### Work task
Continue the article about the Anacostia Riverkeeper's plans for the river, picking up after its last sentence.

### Exercise text
The following was written by PoPville contributor David McAuley, founder of Short Articles about Long Meetings.
Photo by Mr.TinDC
“I’m ready to jump in next year,” said Emily Franc, after Advisory Neighborhood Commission (ANC) 6D/Waterfront Chair Andy Litsky expressed skepticism.
Emily Franc. Photo by David McAuley
Franc introduced herself to the ANC last night (January 8) as the “Anacostia Riverkeeper“, a title she holds as a leader of a non-governmental organization of the same name. She admitted elsewhere that her desire for a swimmable Anacostia next year was a “hope”, and not a solid prediction.
“We’re a year or two away from that,” she said.
2018 is the Year of the Anacostia, and there are activities planned. On next Monday’s Martin Luther King Day holiday at 9 a.m., volunteers are encouraged to put on warm “get-dirty clothing” for a day of service in Pope Branch Park (2900 M Place SE). In 2017, clean-ups like this gathered more than 10,000 pounds of trash from the river and its shoreline, according to the Anacostia Riverkeeper website. RSVP for the event on Facebook here.
Franc told the ANC that there are two additional community clean-up days per year. The organization also sponsors Anacostia River boat tours (free, because they are funded by DC’s five-cent plastic bag fees). The next scheduled tour is March 31. In addition, there is a child-friendly catch-and-release Friday Night Fishing program, which will re-start in June. See a YouTube video about the fishing program here.

### Given data
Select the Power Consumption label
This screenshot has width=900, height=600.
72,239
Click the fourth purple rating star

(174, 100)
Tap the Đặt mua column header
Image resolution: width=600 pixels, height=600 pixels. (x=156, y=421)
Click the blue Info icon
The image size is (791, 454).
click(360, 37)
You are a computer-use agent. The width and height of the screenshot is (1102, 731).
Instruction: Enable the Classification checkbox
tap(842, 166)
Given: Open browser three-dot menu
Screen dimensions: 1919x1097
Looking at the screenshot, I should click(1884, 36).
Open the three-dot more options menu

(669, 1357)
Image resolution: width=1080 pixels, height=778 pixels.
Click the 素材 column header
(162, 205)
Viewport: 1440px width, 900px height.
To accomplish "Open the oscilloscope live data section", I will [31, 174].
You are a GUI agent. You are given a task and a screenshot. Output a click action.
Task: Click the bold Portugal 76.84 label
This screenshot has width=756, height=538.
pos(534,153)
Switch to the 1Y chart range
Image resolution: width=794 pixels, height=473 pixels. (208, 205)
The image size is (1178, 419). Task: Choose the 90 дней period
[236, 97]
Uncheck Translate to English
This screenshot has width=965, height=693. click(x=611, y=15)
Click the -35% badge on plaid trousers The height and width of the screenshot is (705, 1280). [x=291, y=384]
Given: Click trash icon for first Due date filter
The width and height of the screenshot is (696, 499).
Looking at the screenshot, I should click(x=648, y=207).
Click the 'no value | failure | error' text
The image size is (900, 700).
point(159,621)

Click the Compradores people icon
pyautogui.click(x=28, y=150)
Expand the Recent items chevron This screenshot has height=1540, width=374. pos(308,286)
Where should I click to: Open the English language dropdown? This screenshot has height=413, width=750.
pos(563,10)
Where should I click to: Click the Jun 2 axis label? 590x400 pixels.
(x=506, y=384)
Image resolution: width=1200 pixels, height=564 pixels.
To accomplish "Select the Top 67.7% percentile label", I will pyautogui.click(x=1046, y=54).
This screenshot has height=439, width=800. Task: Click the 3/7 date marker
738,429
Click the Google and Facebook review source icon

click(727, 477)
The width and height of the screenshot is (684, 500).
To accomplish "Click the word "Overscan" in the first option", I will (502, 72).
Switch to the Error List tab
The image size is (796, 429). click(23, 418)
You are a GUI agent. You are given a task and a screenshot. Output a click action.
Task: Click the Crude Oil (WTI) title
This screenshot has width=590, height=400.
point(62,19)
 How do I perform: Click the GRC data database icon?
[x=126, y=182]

### Exercise result
Still, Franc said “sediment remediation” – that is, removing the toxins that have accumulated after years of toxic industrial dumping and residential sewer runoff – is still a major ongoing project. The toxins “bioaccumulate in the fish tissue”, making them unfit for human consumption, even though “subsistence fishers” can still be seen on the Anacostia. Still, things were looking up for the Anacostia, she said, as the DC Clean Rivers Project will start sending sewer overflow from the city in tunnels under the river and directly to the Blue Plains Advanced Wastewater Treatment Plant in Southwest.
If you wish to swim in the Anacostia someday, Franc recommended that you download the Swim Guide app (available on both iOS and Android), which monitors water quality for swimming around the world. Anacostia Riverkeeper will test the river every Wednesday, she said, and report it for the weekend.